Another interpretation is that, by learning the function $F(x) + x$, it is easier for the model to represent, if it needs to, the identity function as
the problem is reduced to learn $F(x) = 0$.
On the other hand, without a residual connection, learning $F(x) = x$ from scratch might be harder.
\end{remark}
\end{description}
\section{Transfer learning and fine-tuning}
\begin{description}
\item[Transfer learning] \marginnote{Transfer learning}
Reuse an existing model by appending some new layers to it.
Only the new layers are trained.
\item[Fine-tuning] \marginnote{Fine-tuning}
Reuse an existing model by appending some new layers to it.

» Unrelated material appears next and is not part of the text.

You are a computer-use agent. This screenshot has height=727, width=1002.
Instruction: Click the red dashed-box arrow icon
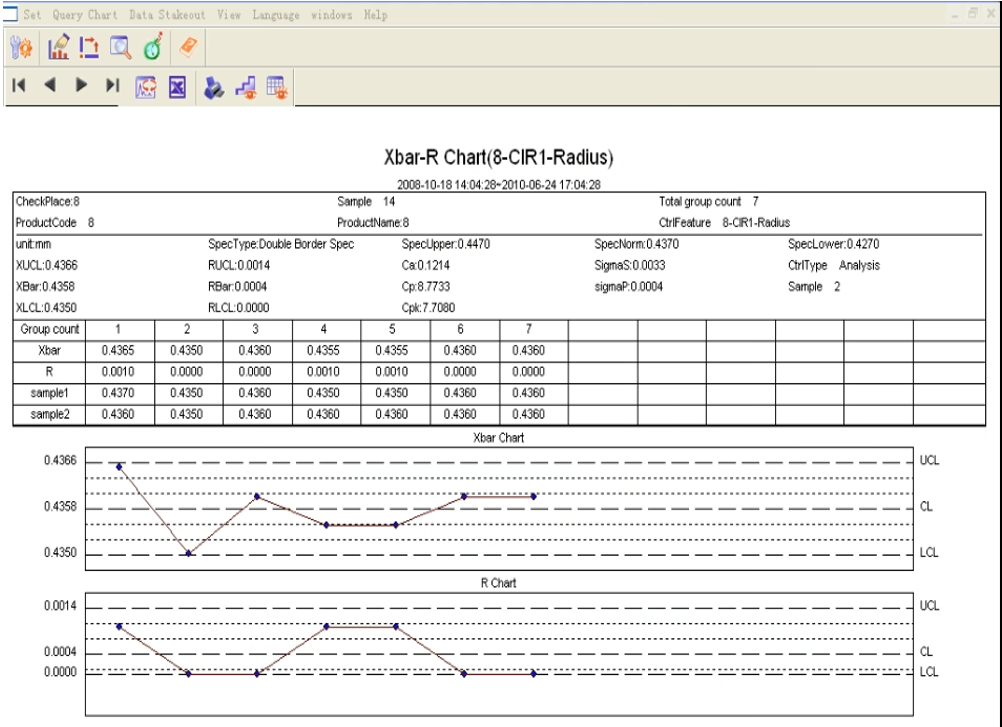(x=89, y=48)
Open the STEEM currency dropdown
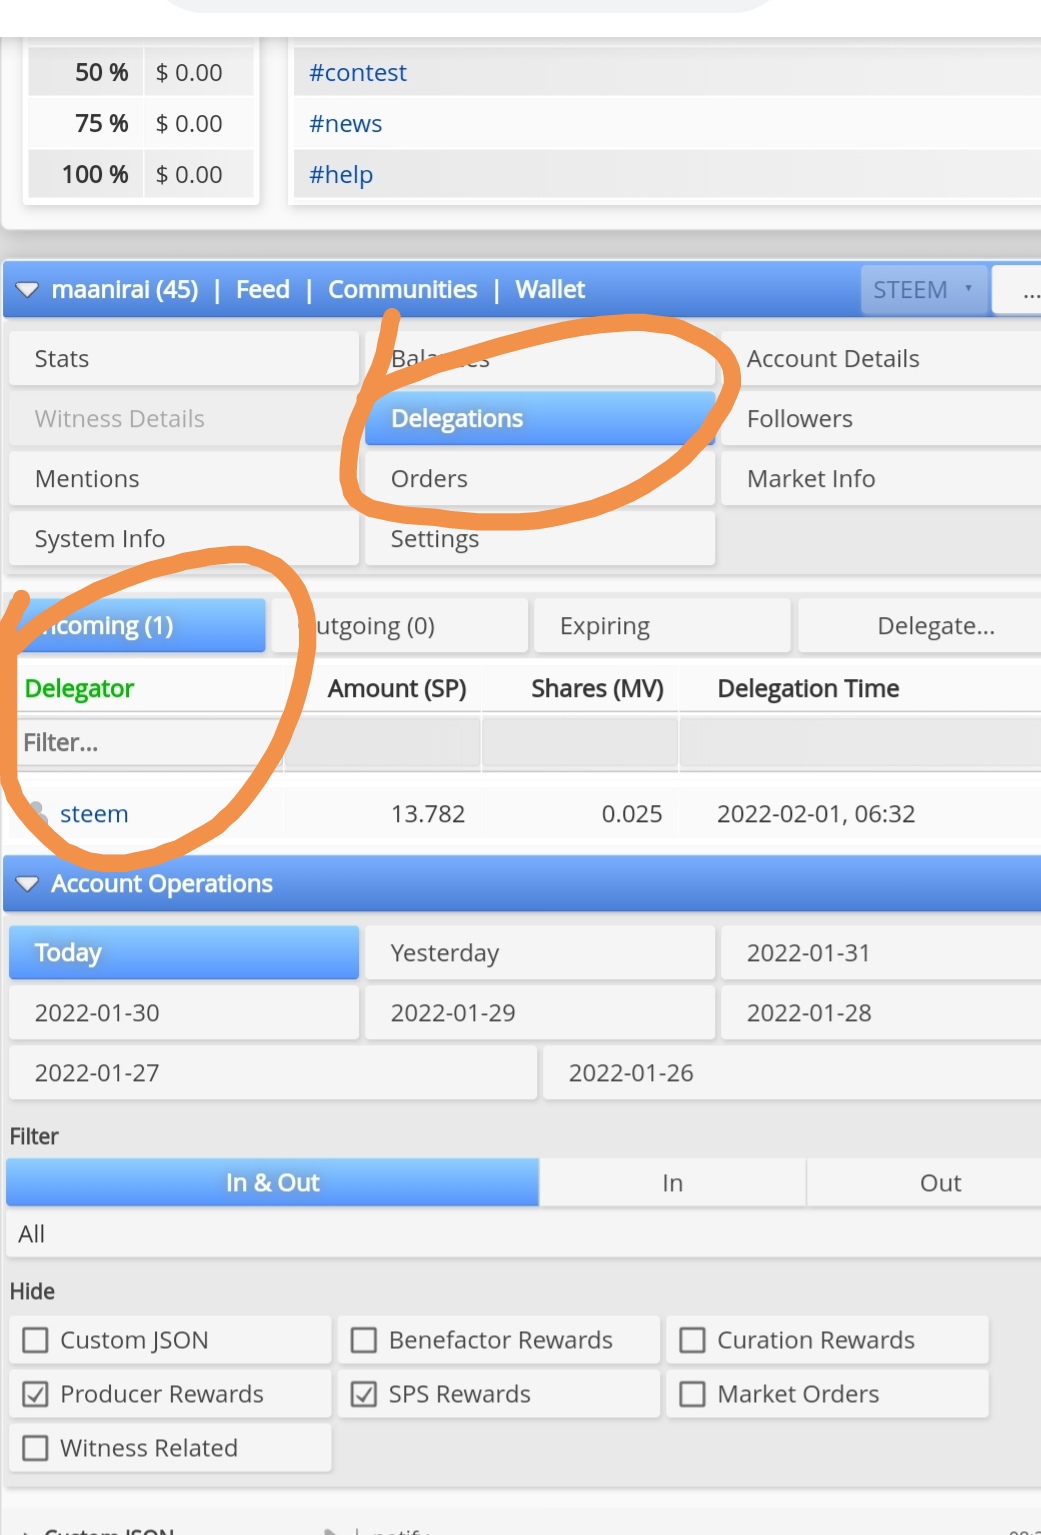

The existing model (or part of it) is trained alongside the new layers.
\end{description}
\begin{remark}
In computer vision, reusing an existing model makes sense as
the first convolutional layers tend to learn primitive concepts that are independent of the downstream task.
\end{remark}
\section{Other convolution types}
\begin{description}
\item[Transposed convolution / Deconvolution] \marginnote{Transposed convolution / Deconvolution}
Convolution to upsample the input (i.e. each pixel is upsampled into a $k \times k$ patch).
\begin{remark}
A transposed convolution can be interpreted as a normal convolution with stride $< 1$.
\end{remark}
\item[Dilated convolution] \marginnote{Dilated convolution}
Convolution computed using a kernel that does not consider contiguous pixels.
\begin{figure}[H]
\centering
\includegraphics[width=0.5\linewidth]{./img/dilated_convolution.png}
\caption{Examples of dilated convolutions}
\end{figure}
\begin{remark}
Dilated convolutions allow the enlargement of the receptive field without an excessive number of parameters.
\end{remark}
\begin{remark}
Dilated convolutions are useful in the first layers when processing high-resolution images (e.g. temporal convolutional networks).
\end{remark}
\end{description}
\section{Normalization layer}
A normalization layer has the empirical effects of:
\begin{itemize}
\item Stabilizing and possibly speeding up the training phase.
\item Increasing the independence of each layer (i.e. maintain a similar magnitude of the weights at each layer).
\end{itemize}
\begin{description}
\item[Batch normalization] \marginnote{Batch normalization}
Given an input batch $X$, a batch normalization layer outputs the following:
\[ \gamma \frac{X - \mu}{\sqrt{\sigma^2 + \varepsilon}} + \beta \]
where:
\begin{itemize}
\item $\gamma$ and $\beta$ are learned parameters.
\item $\varepsilon$ is a small constant.
\item $\mu$ is the mean and $\sigma^2$ is the variance.
Depending on when the layer is applied, these values change:
\begin{descriptionlist}
\item[Training]
$\mu$ and $\sigma^2$ are computed from the input batch $X$.
\item[Inference]
$\mu$ and $\sigma^2$ are computed from the training data.
Usually, it is obtained as the moving average of the values computed from the batches during training.